The company returns surplus capital to stockholders through dividends and share repurchases. Since July 2010, Covanta has returned over $750 million to shareholders in the form of cash dividends and share repurchases. In 2012, the company repurchased 5.3 million shares of common stock at a weighted average cost of $16.55 per share for an aggregate amount of approximately $88 million. As of Dec 31, 2012, the amount remaining under its authorized share repurchase program was $87 million.
In order to achieve its objective of maximizing long-term stockholder return, Covanta is growing its existing businesses and adding new projects through development and acquisition. In Dec 2012, the company had acquired Delaware Valley Resource Recovery Facility from GE Energy Financial Services ("GE EFS"), a subsidiary of General Electric Company (GE), for $94 million in cash.
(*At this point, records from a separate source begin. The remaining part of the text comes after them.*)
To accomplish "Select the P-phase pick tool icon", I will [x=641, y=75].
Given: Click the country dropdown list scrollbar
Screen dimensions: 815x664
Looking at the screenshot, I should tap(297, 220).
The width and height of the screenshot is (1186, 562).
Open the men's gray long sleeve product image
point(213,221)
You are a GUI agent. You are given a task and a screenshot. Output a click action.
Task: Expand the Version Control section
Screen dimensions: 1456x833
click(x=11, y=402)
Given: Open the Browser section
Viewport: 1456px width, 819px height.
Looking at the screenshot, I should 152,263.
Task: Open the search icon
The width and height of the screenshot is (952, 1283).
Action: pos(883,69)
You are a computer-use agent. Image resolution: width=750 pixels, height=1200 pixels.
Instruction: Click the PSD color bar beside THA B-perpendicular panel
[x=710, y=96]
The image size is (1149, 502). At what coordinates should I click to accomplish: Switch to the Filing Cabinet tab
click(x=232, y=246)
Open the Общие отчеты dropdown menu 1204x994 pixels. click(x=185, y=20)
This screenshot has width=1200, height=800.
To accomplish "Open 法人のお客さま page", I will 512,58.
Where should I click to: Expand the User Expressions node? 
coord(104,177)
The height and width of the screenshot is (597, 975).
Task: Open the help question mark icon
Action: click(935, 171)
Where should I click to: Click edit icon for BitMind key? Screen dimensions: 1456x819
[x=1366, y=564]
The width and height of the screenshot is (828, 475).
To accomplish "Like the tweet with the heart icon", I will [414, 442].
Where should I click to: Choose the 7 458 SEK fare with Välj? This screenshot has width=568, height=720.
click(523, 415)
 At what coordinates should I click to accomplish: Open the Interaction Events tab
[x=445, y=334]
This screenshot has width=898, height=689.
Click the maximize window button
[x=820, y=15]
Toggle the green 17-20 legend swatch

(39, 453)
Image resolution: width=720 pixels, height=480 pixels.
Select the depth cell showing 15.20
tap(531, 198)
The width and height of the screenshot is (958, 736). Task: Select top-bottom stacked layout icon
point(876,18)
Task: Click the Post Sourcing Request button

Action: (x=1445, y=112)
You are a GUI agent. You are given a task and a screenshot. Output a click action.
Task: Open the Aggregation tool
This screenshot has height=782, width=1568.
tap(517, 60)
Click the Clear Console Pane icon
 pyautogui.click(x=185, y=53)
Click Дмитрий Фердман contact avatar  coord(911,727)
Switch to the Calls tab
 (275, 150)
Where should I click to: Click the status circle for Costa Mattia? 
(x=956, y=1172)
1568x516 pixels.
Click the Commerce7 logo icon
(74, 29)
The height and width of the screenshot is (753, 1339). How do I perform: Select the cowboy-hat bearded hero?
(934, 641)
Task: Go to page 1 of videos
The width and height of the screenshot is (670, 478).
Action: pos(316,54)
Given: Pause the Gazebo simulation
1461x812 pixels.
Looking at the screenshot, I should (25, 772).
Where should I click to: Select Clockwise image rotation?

In Dec 2012, waste management services firm Waste Management, Inc. (WM) had increased its quarterly dividend from 35.5 cents per share to 36.5 cents per share.
Covanta is one of the world’s largest owners and operators of infrastructure for the conversion of waste to energy (known as “energy-from-waste” or “EfW”), as well as other waste disposal and renewable energy production businesses. The company conducts all of its operations through subsidiaries which are engaged predominantly in the businesses of waste and energy services.
Last month, Covanta Holding posted fourth-quarter 2012 earnings of 20 cents per share that missed the Zacks Consensus Estimate of 23 cents and the year-ago earnings of 26 cents. The decline was due to a higher effective tax rate, increased interest expense and the negative impact of Hurricane Sandy. These declines were partially offset by a lower number of shares outstanding due to the company's common stock buyback program.
Currently, stiff competition, an overall tepid macroeconomic outlook, and the adverse impact of Hurricane Sandy are matters of concern. The company presently retains a short-term Zacks Rank #4 (Sell). In the near term, we would advise investors to accumulate its short-term Zacks #2 Rank (Buy rating) peer FuelCell Energy Inc. (FCEL).